Edgar was referring to his experience, but that last part might have been him talking about the ferocious fight with Griffin. After three back-and-forth rounds, Frankie walked away with a unanimous-decision victory. But both fighters were recognized with Fight of the Night bonuses on a card that featured middleweight champion Anderson Silva and also the UFC debuts of Mirko "Cro Cop" Filipovic as well as future champions Quinton "Rampage" Jackson and Lyoto Machida. Edgar and Griffin put on such a show that their fight ended up being shown on the pay-per-view following the Silva vs. Travis Lutter main event.
Considering that his fight was televised after the evening's final live bout, it was suggested to Edgar, that would make his fight the main event, no? He smiled and said, "Main event, baby!"
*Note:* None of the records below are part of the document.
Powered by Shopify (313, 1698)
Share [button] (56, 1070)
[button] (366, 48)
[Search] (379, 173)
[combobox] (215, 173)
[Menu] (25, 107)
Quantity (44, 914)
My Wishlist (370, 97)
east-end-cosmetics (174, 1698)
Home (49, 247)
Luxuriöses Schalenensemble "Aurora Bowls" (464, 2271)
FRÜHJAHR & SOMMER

That's what it was for him, anyway. "It felt just a big as this does now," said Edgar. "It was my first fight, so to me it was everything. Everything was on the line. Was I good enough to be a UFC fighter? Now I want to know if I'm good enough to be featherweight champion."
Edgar should feel fortunate to be in position to ask and answer that question. The former lightweight champion has lost his last two fights, though both of the decisions he dropped to the man who dethroned him, Benson Henderson, were closer than close. Still, even the most disputed loss still is an "L" on the resume, and when you tie those two in with Frankie's previous two fights -- a draw with and then a win over Gray Maynard -- it adds up to a meager one victory in four fights. So why is he here?
"They were questionable [decisions], whether people felt I won or lost," said Edgar. "And Dana [White] has been talking about this fight for a long time, me versus José. Plus, I'm an exciting fighter: five Fight of the Nights, a Knockout of the Night." He paused, done with his uncharacteristic spree of selling himself, and his scarred brow furrowed as he continued: "And I get beat up a little, too. Maybe people like to see that."
Edgar will leave it to others to assess his qualifications as a challenger. He's putting his energy into preparation ... and gratitude. "It's a great opportunity," said Frankie. And then, without a trace of irony in his voice, this man whose last six bouts have been for a championship belt added, "You're not going to have too many of these opportunities in a career, so I've got to make the best of them."